On the other hand, if they have a solid scoring-plan set up you might have counted 2-4 points leaving the game already. In this case it may be worth focusing on other servers, unless you can get some multi-access on HQ.
Accessing off of HQ has a subtle inherent bonus many do not think about: all cards there are also worth the tempo cost of drawing them to the Corp. If you steal or trash cards in HQ you cost the Corp the click (or mandatory) used to draw the card. This adds up.
Since every Corp card in R&D is worth close to 0,4 agenda-points, when accessing R&D this is your expected value per access. This is usually what you should count as the payoff when making runs there. If only stealing from R&D you thus have to access ~18 unique cards.
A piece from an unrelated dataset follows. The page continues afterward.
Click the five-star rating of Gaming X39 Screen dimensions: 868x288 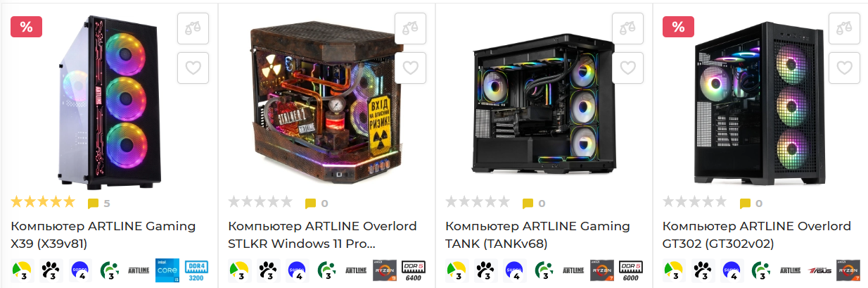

If you have seen the Corp use one or several effects to shuffle cards back, and you suspect those are agendas this would change your math. In some matches this means agenda-density can be much higher than 0,4 later in the game.
Accessing off of R&D has the inherent bonus of preventing the corp from drawing agendas. This is extremely important as a combined disruptive/progressive strategy if they have a solid scoring-plan on the board.
We have covered runs & payoffs as well as ICE & rezzing. Then we have done a deepdive into classic agenda scoring as Corp and how to effectively steal agendas as Runner. These are all moves that spend tempo to progress your objectives in the game.
One bad run can undo several turns of effective play, and a good one can compensate for being behind in tempo. All games of Netrunner have a strategy that gives you a chance of winning.
This concludes the deepdive into tactical decision-making.